Prescription painkillers are intended for short-term use to alleviate acute pain, and these medications are not to be administered for long-term, chronic pain scenarios due to their habit-forming properties. And while the number of prescriptions written for these types of drugs has begun to go down in recent years, clinicians are still being advised to consider the risks versus the benefits of prescribing painkillers for their patients.
More Pills than Patients
Some areas of the country have been hit harder than others by this devastating epidemic. In the state of Louisiana alone, the number of active prescriptions for painkillers exceeds the number of total residents in this state. This scenario has contributed to increased rates of addiction, death by overdose, and soaring insurance costs in Louisiana and other neighboring southeastern states. Clearly, Louisiana is paying a high price in response to mounting rates of opioid addiction, and communities throughout the state are suffering from the devastating effects of this form of chemical dependence.

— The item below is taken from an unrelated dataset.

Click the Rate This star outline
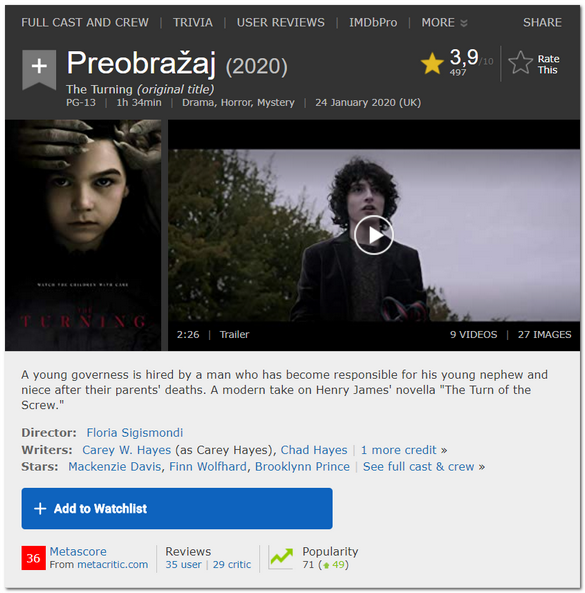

As government officials, law enforcement agents, and public health officials have attempted to find ways to respond to this growing crisis, new legislation has been enacted to curb the amount of prescriptions that are being written for opioids. While these new regulations have garnered criticism from some patient groups, outcomes like Prescription Drug Monitoring Programs (PDMPs) have allowed for the creation of databases to track how many prescriptions each person has at any given time. These databases prevent individuals from engaging in drug-seeking behaviors like doctor shopping in which one requests prescriptions from multiple doctors at the same time.
Sadly, at the same time that new programs and restrictions have begun to limit access to prescription painkillers, another unfortunate scenario has emerged. As opioid-dependent individuals have found themselves no longer able to obtain prescription drugs through doctors’ offices, they have been forced to look elsewhere for substances of abuse. This has resulted in men and women, who were once abusing prescription painkillers, turning to illicit drugs such as heroin to achieve the desired effects.